The Swedish police authority and the five largest banks in Sweden - Danske Bank, Handelsbanken, Nordea, SEB and Swedbank - have joined forces to launch the Swedish Anti Money Laundering Initiative (SAMLIT). 

“We now take the next step to make society better at fighting and preventing prevent organized crime,” said Martin Johansson, who in his role as senior advisor at SEB leads the bank’s work with SAMLIT. “For us, this means that we among other things get better insights into suspicious transaction patterns in our continued work against money laundering, terrorism financing and other types of economic crime.”

The initiative will start as a pilot project with the goal of being fully launched in 2021.

“This is a very important step in the fight against financial crime," said Johanna Norberg, country manager at Danske Bank Sweden. "Like a chameleon, this type of crime is constantly changing form and pattern, so for us, this collaboration means increased efficiency and proactivity. We hope that the experience gathered in the pilot project, will lead to even better possibilities to share information about suspicious activities between banks.”

Shared information

The Money Laundering Act empowers the police authority to request information from banks bilaterally, but within the framework of SAMLIT, the Financial Police and the five banks will now have the opportunity to collectively share information on methods, suspicious transaction patterns and new types of crime that have been jointly identified.

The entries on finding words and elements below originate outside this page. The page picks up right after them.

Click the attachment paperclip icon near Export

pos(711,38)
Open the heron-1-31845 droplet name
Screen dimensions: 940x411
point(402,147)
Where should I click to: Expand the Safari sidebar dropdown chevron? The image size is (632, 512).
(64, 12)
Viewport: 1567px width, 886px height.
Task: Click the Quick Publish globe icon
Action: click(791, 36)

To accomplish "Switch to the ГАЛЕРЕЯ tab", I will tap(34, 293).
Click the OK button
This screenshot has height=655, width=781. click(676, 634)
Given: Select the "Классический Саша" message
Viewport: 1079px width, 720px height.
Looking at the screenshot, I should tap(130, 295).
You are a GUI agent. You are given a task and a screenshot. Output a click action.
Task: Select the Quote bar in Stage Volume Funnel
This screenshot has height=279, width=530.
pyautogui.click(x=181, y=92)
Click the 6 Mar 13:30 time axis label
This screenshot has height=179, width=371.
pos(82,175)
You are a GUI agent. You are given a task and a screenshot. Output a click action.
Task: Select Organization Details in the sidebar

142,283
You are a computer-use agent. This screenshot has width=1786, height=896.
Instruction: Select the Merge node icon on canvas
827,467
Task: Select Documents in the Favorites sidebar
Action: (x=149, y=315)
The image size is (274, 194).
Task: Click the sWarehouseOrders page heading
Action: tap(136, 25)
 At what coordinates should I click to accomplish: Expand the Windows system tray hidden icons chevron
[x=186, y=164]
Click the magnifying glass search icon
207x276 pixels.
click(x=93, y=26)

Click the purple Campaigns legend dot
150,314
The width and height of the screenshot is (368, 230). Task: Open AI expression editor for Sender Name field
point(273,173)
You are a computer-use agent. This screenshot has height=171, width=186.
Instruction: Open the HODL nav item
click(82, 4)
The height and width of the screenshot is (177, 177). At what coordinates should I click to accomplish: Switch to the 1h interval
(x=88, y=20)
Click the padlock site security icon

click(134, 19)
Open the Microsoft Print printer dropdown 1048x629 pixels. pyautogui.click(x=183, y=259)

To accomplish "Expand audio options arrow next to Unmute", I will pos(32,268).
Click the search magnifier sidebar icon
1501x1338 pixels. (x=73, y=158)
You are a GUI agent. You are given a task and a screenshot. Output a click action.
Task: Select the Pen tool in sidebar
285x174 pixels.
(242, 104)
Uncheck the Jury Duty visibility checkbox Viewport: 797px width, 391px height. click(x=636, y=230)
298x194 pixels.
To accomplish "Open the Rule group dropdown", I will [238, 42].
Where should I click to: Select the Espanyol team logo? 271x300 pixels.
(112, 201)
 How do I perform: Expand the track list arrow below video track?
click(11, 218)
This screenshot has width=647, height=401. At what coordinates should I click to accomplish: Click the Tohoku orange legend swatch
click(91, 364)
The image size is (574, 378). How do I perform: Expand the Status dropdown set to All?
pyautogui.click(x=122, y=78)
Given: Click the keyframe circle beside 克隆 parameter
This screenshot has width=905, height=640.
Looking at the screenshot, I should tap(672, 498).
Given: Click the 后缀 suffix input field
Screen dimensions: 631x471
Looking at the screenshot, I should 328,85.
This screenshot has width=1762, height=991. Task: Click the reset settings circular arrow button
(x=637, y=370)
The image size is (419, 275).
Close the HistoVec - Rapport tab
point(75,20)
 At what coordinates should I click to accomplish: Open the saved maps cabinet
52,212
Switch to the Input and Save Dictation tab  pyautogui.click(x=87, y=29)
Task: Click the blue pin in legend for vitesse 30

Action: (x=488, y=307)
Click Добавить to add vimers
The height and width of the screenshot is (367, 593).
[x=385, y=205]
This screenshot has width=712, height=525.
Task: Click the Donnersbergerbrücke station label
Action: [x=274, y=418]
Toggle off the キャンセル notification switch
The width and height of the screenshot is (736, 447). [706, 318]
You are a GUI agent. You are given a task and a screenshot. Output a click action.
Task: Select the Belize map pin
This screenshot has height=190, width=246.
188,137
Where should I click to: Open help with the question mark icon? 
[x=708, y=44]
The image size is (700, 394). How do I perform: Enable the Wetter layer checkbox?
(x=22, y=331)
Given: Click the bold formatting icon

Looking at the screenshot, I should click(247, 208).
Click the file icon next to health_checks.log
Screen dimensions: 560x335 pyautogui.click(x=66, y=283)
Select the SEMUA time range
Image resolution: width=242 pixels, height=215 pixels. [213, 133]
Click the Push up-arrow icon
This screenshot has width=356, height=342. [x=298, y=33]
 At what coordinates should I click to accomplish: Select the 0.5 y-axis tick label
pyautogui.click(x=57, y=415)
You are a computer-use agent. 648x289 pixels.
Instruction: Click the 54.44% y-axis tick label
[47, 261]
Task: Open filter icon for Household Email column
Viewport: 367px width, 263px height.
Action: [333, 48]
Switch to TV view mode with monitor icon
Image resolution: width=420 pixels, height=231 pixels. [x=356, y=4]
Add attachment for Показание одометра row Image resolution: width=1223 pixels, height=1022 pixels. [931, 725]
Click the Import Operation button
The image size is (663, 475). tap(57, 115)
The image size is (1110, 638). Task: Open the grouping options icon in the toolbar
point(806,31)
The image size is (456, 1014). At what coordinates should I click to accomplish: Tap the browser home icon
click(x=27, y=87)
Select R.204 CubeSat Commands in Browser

A pilot project to evaluate and test new methods for sharing information under current legislation will run from June to November 2020 before the initiative will be officially implemented in 2021, with more banks expected to join the scheme.

“The intelligence service of the police knows the picture of organised crime and of the people making money from criminal activity, while the banks see financial flows and patterns,” said Linda H Staaf, the head of the intelligence unit at the police's National Operations Department (NOA). “By sharing more information with each other we believe that crimes will be detected at an earlier stage but also that we to a larger extent will be able to prevent them from ever being committed. That’s how we want to fight money laundering and the financing of terrorism and combat organised crime.”

Nordic and European cooperation

The collaboration with Swedish banks and the Swedish policy authority is the latest example of Danske Bank’s ongoing cooperation with supervisory authorities and other banks across the Nordics and in Europe. 

In Denmark, a close collaboration with Finance Denmark has led to 25 joint recommendations for how the financial sector and the authorities can improve their efforts to combat financial crime. On a Nordic level, Danske Bank is developing a platform for handling and administering KYC data with the five largest banks in the Nordics. The bank is also represented in a European AML taskforce, led by the independent think tank Center for European Policy Studies (CEPS), to develop recommendations for an improved EU regulatory framework on anti-money laundering.